Y, antes de que se desvanezcan las imágenes, aún te da tiempo a ver el nuevo eslabón que se está formando. Tu hijo no nota aún la gravedad. Quizá ya ha percibido la fuerza de las ondas electromagnéticas de la vida, a su alrededor, aunque esas son mas livianas y sutiles. Quizá, seguro, las de la materia oscura. Las que lo llamaron a encarnarse una noche de verano cuando solo las estrellas alumbraban a los amantes. A esos amantes y no otros. A esos padres y no otros. Los que su ser pedía. Los necesarios. Sí, tu hijo quizá aún vaga alegre y un tanto atolondrado por el éter como un asteroide por los vastos confines. Pero la unión ya está formada. Y en poco tiempo él también se hará consciente de que es un eslabón más en esa concatenación de causas y efectos interminables. En los músculos y nervios del Atlante que le dan sustancia y significado.
Y también un día sentirá este amor inmenso, como yo lo siento ahora. Esta conexión que todo lo ocupa. Este amor eterno que te quema la carne y la reduce a polvo.
Y entonces lloras por papá y sus patatas y su día de sol. Y por mamá y el eco de su arrullo. Lloras por todo aquello que no dijiste o que dijiste cuando no tenías que haber dicho, o por lo que dijiste o no dijiste de lo que te dijiste a ti mismo que, diciéndolo o no, ya no tendrías que arrepentirte de decir o no decir. Que no te quedaría nada por decir o no decir. Que a ti no te pasaría eso, como les pasa a los demás. Pero no fue así. Nunca lo es. Y ahora te queda toda esa culpa que expiar. Esa culpa infinita que no se acaba nunca.
Toda esa culpa a no sé cuántos miles de pies de altura. En un avión de la norwegian company, de asientos grises y reposacabezas rojo. Con un codo que ya te ha penetrado el hipocondrio y te está horadando el hígado.

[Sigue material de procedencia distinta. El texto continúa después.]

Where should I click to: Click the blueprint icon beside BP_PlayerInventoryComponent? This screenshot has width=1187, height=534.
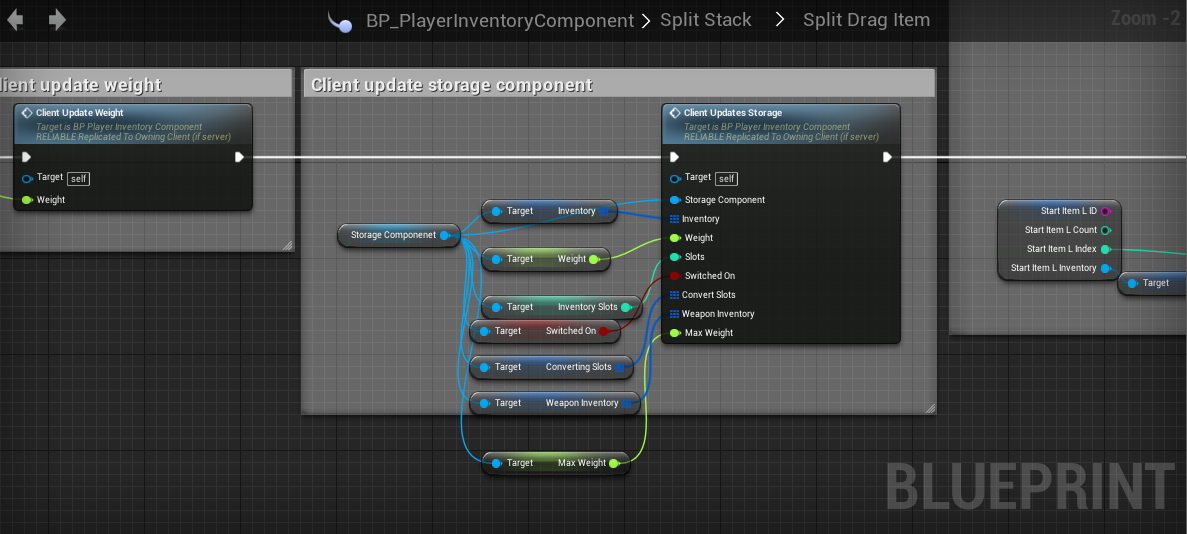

Y lloras también por tu hijo. Y eso aún es peor, porque no hay razón para ello. Es un buen chico. Tiene buen corazón. Ríe alegre y vive un tanto despreocupado. Como un asteroide en medio del vasto universo. Pero eso es precisamente lo que te pone más triste. Tanto, que quisieras desintegrarte en motitas de polvo cósmico para estar siempre con él. Desintegrarte para ser su estela. Padre, ahí tienes mi cuerpo. Haz en él según tu palabra. Pero no pasa nada. No es posible. No es posible fundirme y ser su estela. Y por eso lloro.
Casi diría que en realidad las lágrimas caen por todos los hijos y por todos los padres y por todas las madres por todas las desgracias y todas las dichas por todo lo hablado y lo que se quedó por decir por todos los silencios lo que pugna por salir y explotar por todos los secretos por toda la inmensa belleza de la vida y los eslabones y el universo y las columnas y por papá y mamá que dentro de poco ya dejarás de ver una vez más.

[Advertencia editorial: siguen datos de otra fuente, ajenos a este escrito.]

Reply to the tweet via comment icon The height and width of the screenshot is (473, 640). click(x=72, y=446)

Y lloras por ti porque te has quedado solo y no vas a saber qué hacer con toda esa gravedad que te impele hacia el centro de la tierra a más de nueve coma ochenta metros por segundo al cuadrado.
Todos muy solos en ese universo tan grande que da miedo nombrarlo.

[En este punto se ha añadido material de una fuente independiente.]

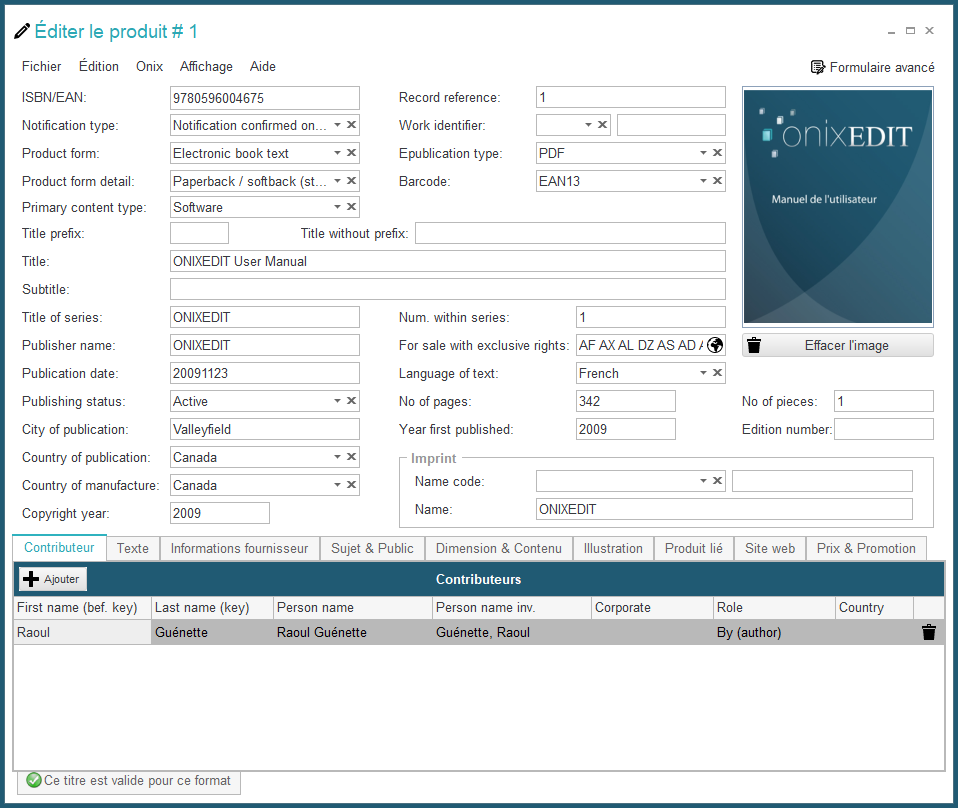
Task: Open the Sujet & Public tab
Action: [x=372, y=548]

¿Le ocurre algo? dice en idioma norteuropeo la abuela que ya me ha comido medio hígado.
No, respondo en suajili, pasándome la mano por toda la cara para secarme los mocos y las lágrimas mientras intento esbozar una sonrisa.
Cosas de nuestra tribu suajili, le vengo a decir, para así quitarle importancia.
E intento dejar de pensar en el libro. El que me quema las manos y la garganta. El que me está quemando el corazón. El que también es, como tantos otros, un verdadero manual de medicina. Homeopatía pura. No sé si tirarlo. Pero tampoco se puede. Seguro que cualquier norwegian me lo devuelve con amabilidad norteuropea. Quizá mejor pensar en otra cosa. En las papas arrugás. O en el teide, que no he visto. O en el cielo. O en algún tipo de paz.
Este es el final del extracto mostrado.